Word and element locating data
--- Start ---

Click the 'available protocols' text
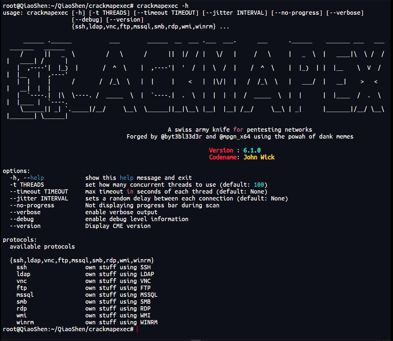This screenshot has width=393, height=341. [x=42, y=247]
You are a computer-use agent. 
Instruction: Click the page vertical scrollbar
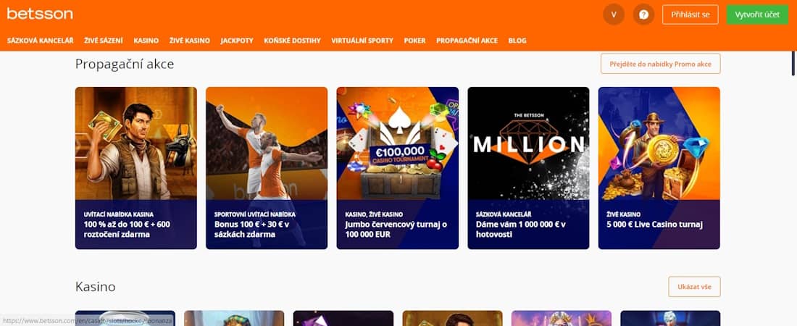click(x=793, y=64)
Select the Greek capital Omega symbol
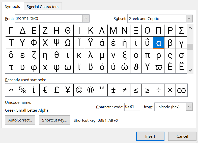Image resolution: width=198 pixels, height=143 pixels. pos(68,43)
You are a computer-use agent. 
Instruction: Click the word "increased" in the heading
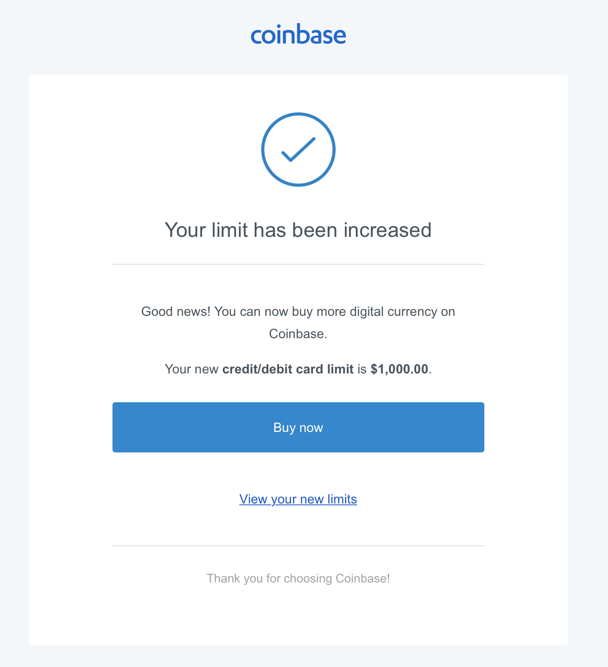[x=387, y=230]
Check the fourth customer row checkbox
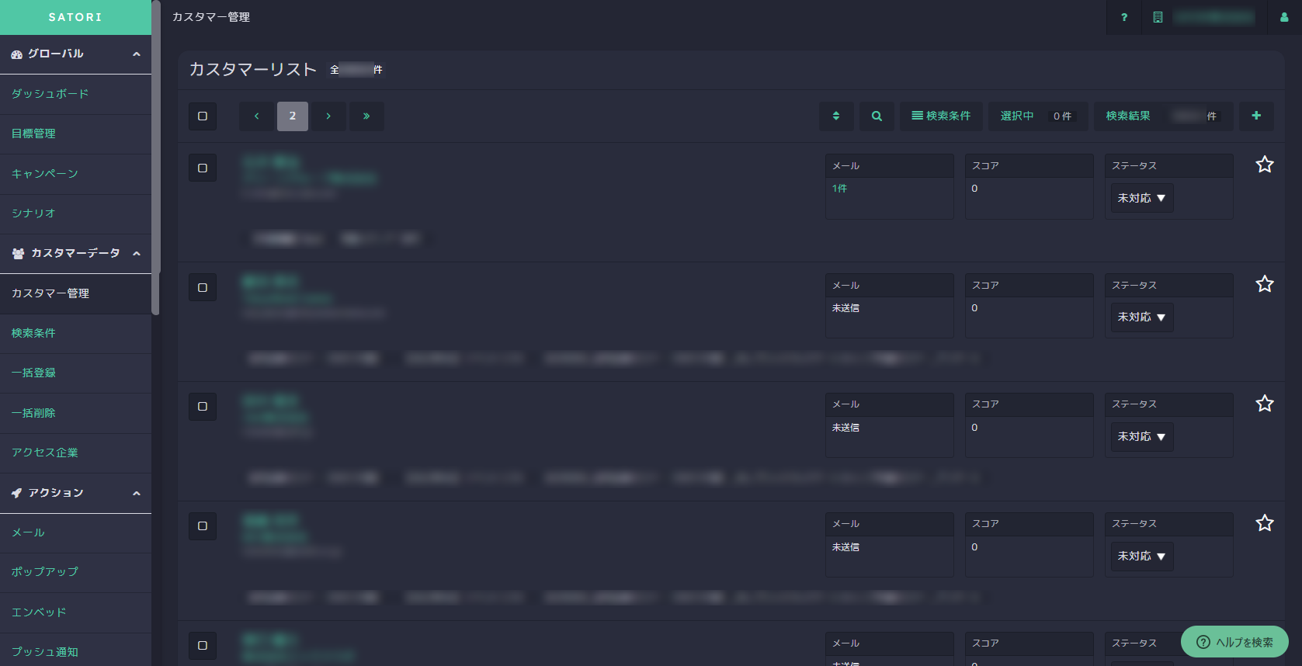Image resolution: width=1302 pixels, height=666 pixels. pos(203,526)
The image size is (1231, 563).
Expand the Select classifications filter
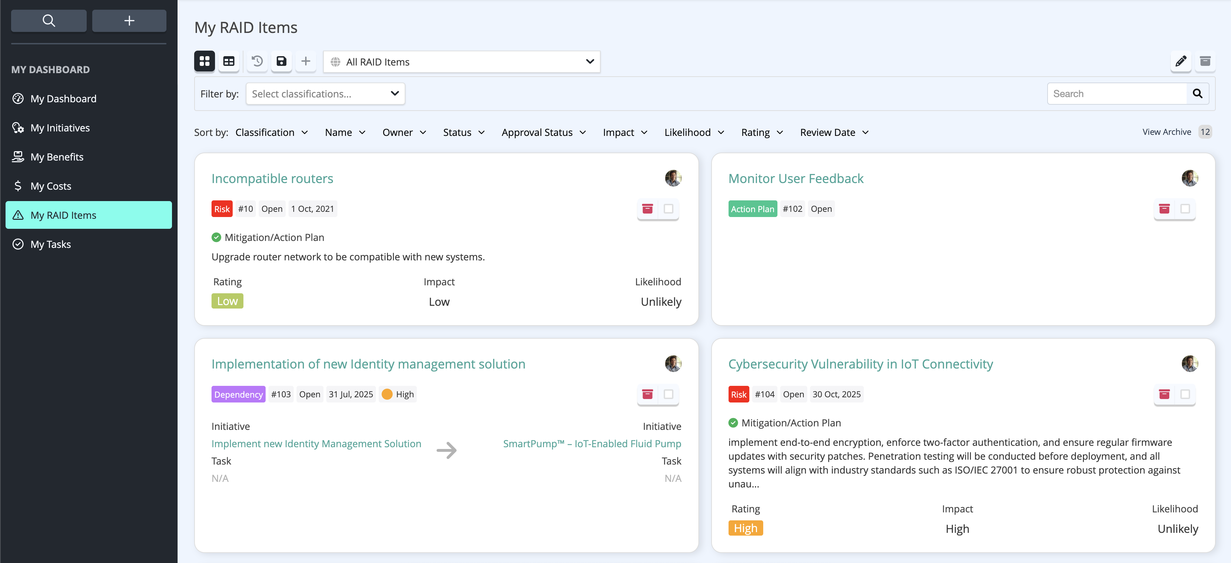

--- End ---

§ Exercise aim
Can you update the rows starting at the line containing "The image size is (1231, 563)." and ending at the end of the rows, replacing "filter" with "dropdown" and changing nothing else? Leave the pictures out of your answer.

§ Result
The image size is (1231, 563).
Expand the Select classifications dropdown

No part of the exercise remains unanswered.